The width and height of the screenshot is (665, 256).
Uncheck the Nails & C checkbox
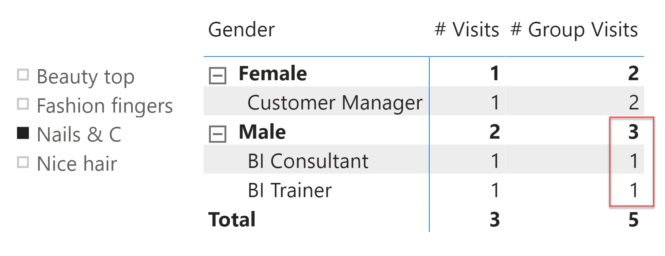tap(23, 133)
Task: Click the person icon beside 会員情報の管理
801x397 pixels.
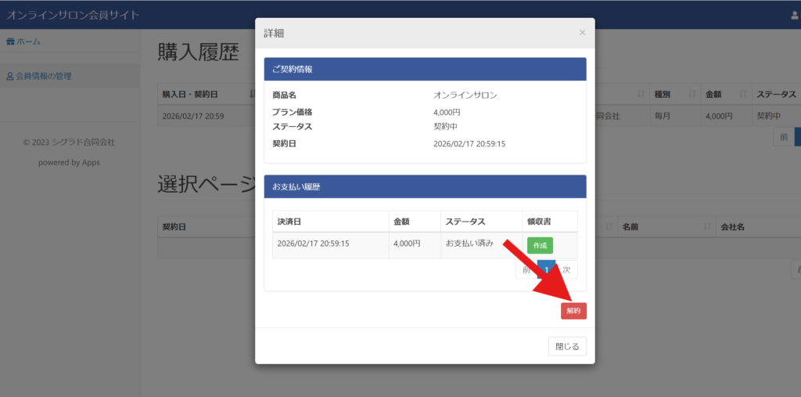Action: pos(10,77)
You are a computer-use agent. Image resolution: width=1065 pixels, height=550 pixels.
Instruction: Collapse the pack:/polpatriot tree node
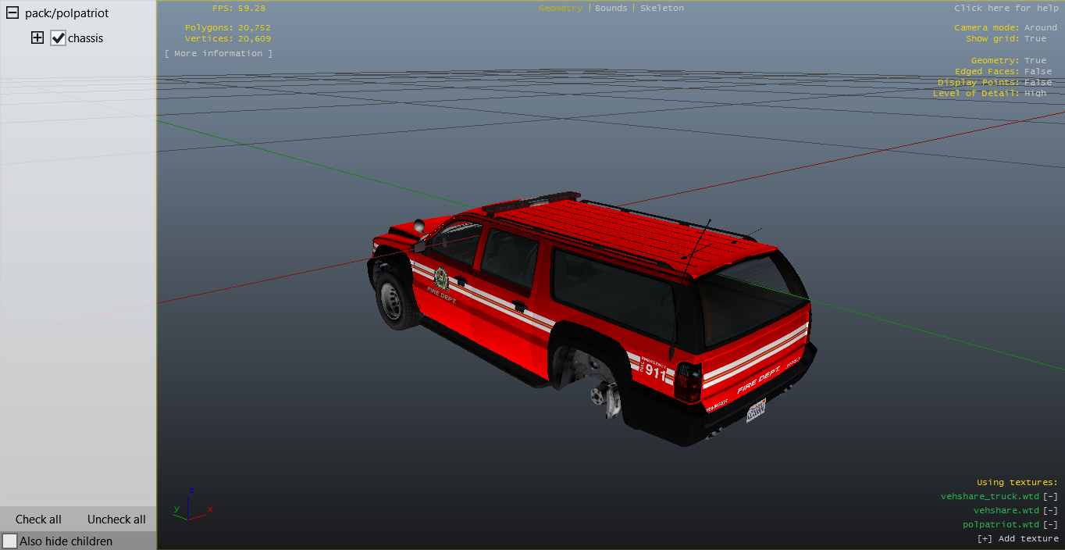click(12, 13)
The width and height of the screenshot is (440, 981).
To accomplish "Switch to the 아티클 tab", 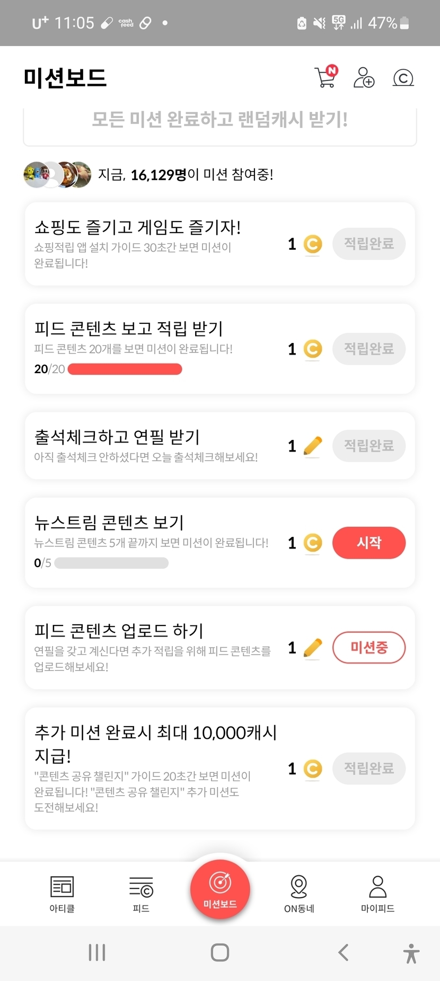I will (x=62, y=894).
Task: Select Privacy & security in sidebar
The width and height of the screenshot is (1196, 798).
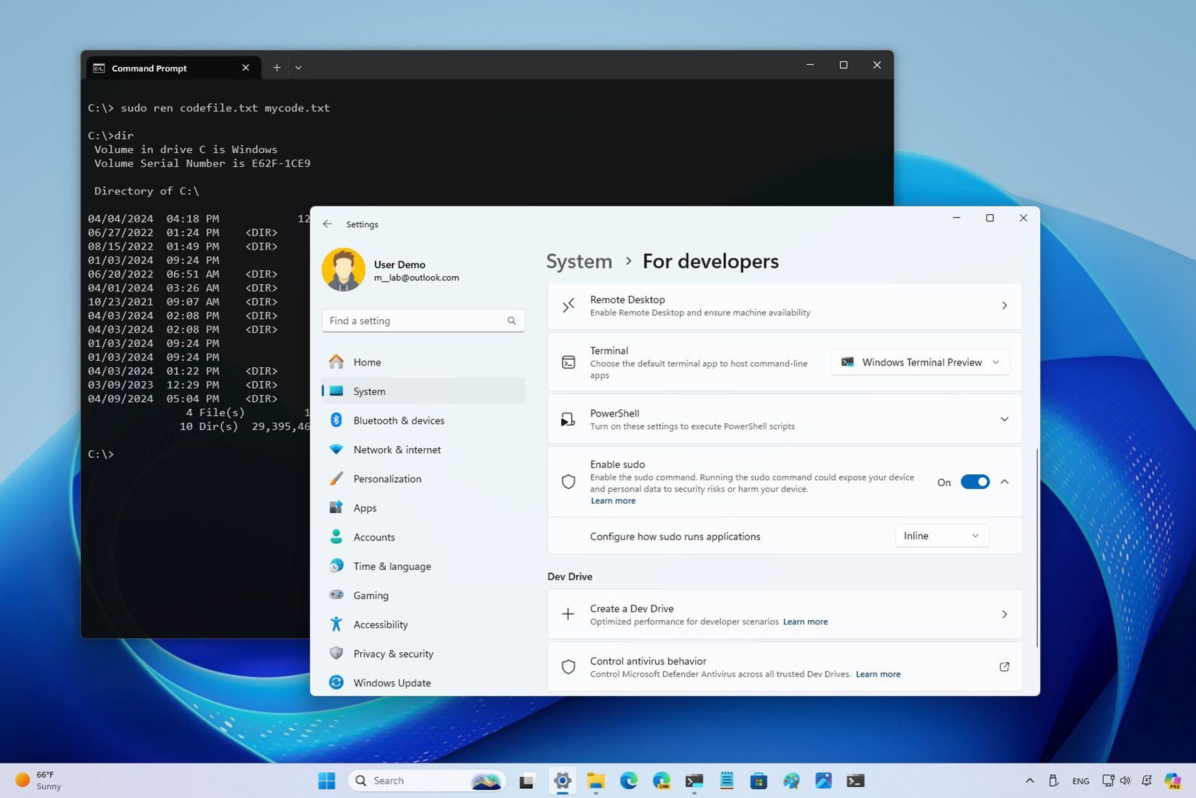Action: (393, 653)
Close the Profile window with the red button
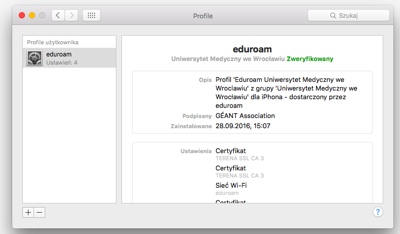Image resolution: width=400 pixels, height=234 pixels. point(22,16)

DIRECTIVE =>
Rewrite the records from the line containing "Task: Select Privacy & security in sidebar" through the end of the records, swapping "red button" for "close button" and keeping everything else unchanged. Omit the pictures.

COMPLETED EXERCISE =>
Task: Select Privacy & security in sidebar
The width and height of the screenshot is (1196, 798).
Action: (393, 653)
Close the Profile window with the close button
Image resolution: width=400 pixels, height=234 pixels. point(22,16)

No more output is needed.